WORK INSTRUCTIONS – For the entries that follow, restate word for word the line containing "You are a computer-use agent. 1568x784", the line containing "Given: Click the user profile icon", and every line that lies between them.

### EXERCISE DATA

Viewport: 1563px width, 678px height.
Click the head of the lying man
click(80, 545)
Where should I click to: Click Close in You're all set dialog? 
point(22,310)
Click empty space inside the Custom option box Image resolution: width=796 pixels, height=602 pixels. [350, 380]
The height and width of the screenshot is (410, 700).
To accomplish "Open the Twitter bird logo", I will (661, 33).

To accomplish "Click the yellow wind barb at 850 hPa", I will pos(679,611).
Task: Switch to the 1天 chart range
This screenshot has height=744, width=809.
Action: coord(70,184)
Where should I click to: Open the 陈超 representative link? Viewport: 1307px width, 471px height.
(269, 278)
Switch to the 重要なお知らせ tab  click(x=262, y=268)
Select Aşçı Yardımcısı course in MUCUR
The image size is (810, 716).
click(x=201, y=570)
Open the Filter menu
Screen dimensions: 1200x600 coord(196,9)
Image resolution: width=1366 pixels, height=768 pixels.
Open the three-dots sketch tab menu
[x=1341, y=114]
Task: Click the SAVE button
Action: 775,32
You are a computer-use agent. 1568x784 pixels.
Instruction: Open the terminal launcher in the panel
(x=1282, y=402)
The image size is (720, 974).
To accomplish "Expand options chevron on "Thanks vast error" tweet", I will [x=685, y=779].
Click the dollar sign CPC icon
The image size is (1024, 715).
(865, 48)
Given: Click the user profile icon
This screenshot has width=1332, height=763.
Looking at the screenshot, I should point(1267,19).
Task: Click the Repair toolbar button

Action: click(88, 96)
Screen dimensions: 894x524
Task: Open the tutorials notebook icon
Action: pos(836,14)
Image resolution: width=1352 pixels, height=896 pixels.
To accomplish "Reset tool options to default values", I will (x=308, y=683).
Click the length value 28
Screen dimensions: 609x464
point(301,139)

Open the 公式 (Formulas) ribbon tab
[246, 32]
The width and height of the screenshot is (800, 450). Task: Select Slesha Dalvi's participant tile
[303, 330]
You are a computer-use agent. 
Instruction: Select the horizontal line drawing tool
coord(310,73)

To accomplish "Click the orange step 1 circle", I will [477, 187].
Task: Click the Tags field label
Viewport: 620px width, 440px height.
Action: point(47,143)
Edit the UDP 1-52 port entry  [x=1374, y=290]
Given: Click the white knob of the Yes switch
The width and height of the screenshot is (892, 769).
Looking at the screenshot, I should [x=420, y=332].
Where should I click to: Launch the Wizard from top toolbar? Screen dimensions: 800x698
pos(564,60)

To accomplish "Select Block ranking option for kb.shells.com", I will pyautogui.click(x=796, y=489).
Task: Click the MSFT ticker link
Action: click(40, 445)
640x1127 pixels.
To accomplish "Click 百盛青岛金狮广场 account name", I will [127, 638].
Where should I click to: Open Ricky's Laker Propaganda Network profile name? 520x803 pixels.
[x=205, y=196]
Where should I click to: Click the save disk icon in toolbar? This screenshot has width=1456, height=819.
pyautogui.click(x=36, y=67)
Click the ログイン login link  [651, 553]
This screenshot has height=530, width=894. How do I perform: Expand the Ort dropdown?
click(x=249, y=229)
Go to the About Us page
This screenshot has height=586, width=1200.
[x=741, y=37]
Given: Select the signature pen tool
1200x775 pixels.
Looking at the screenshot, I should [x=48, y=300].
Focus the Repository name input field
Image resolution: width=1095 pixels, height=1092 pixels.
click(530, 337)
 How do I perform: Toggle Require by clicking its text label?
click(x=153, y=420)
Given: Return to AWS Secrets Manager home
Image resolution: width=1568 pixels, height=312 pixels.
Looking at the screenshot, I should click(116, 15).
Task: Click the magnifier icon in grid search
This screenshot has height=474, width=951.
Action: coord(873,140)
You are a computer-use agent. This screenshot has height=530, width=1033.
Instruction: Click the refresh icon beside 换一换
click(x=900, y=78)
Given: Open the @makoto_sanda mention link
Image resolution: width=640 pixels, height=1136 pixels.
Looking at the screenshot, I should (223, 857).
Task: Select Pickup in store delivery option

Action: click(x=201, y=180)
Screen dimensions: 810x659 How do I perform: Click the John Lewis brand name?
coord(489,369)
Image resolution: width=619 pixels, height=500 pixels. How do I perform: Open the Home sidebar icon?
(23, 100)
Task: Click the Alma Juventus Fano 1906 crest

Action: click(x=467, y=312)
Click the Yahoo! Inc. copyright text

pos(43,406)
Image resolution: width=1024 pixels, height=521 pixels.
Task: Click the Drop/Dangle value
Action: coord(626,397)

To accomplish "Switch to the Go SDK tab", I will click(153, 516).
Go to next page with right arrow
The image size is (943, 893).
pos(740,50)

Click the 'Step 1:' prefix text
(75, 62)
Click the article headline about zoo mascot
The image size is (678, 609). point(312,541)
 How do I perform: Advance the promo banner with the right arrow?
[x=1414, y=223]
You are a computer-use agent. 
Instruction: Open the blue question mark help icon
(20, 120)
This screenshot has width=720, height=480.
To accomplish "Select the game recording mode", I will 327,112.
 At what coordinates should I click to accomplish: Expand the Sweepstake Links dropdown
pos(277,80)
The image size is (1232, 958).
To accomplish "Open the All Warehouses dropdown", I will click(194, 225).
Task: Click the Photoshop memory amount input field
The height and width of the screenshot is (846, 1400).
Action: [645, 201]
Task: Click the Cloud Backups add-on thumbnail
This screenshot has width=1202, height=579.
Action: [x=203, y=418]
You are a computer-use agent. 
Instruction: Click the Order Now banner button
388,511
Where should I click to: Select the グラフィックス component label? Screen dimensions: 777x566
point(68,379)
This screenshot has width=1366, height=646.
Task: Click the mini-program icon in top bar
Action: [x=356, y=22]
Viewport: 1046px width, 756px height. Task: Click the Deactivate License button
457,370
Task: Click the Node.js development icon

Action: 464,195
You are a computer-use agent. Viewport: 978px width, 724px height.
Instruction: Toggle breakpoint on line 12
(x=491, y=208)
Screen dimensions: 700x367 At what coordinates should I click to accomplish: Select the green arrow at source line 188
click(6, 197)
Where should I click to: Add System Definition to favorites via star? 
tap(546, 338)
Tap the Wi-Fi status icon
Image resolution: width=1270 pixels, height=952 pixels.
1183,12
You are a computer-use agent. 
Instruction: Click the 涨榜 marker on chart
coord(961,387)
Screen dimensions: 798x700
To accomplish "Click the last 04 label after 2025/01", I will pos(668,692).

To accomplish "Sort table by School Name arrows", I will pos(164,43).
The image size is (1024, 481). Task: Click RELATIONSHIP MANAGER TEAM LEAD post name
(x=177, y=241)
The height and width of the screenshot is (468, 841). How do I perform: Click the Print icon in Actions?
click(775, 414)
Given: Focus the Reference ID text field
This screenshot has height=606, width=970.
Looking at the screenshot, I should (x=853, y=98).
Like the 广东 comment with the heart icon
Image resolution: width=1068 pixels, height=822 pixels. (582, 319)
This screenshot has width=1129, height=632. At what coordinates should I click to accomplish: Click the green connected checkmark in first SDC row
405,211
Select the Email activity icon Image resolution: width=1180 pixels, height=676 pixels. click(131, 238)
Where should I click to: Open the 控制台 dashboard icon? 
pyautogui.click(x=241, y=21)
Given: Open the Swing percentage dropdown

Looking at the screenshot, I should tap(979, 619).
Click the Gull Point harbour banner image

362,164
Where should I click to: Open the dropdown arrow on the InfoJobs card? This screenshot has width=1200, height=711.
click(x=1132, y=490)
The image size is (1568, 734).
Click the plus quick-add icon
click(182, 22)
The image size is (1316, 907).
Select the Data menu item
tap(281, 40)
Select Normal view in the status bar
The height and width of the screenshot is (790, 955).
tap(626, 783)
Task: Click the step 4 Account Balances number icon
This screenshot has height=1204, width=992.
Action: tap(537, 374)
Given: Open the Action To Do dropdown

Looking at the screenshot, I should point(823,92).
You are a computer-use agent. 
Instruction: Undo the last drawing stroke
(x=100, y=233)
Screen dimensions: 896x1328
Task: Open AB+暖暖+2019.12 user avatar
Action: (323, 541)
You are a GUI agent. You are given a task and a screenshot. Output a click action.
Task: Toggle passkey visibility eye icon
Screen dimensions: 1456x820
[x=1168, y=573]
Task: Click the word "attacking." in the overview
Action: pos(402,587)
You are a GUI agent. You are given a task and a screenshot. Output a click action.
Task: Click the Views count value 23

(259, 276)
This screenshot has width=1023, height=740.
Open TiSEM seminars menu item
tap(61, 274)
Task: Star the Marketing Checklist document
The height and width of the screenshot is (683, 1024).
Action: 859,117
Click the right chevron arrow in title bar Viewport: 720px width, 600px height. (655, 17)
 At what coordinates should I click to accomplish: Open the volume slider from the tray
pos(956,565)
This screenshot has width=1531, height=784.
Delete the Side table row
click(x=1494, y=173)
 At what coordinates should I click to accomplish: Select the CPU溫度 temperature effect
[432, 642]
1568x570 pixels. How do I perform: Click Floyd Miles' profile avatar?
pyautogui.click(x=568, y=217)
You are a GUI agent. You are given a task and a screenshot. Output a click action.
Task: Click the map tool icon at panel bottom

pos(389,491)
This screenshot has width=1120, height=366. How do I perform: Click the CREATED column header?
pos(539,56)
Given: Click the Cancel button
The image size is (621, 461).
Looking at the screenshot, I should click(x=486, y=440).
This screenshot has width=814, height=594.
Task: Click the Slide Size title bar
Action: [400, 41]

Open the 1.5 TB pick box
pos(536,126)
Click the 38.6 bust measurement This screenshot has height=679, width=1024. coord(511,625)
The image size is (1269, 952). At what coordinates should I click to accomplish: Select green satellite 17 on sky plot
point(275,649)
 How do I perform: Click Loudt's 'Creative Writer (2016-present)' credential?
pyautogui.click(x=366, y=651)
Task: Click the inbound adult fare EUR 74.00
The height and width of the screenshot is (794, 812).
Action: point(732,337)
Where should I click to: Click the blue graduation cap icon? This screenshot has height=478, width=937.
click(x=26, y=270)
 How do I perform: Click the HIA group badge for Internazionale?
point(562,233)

######

TASK SOLUTION –
You are a computer-use agent. 1568x784 pixels.
Instruction: Open the terminal launcher in the panel
(x=1282, y=402)
The image size is (720, 974).
To accomplish "Expand options chevron on "Thanks vast error" tweet", I will [x=685, y=779].
Click the dollar sign CPC icon
The image size is (1024, 715).
(865, 48)
Given: Click the user profile icon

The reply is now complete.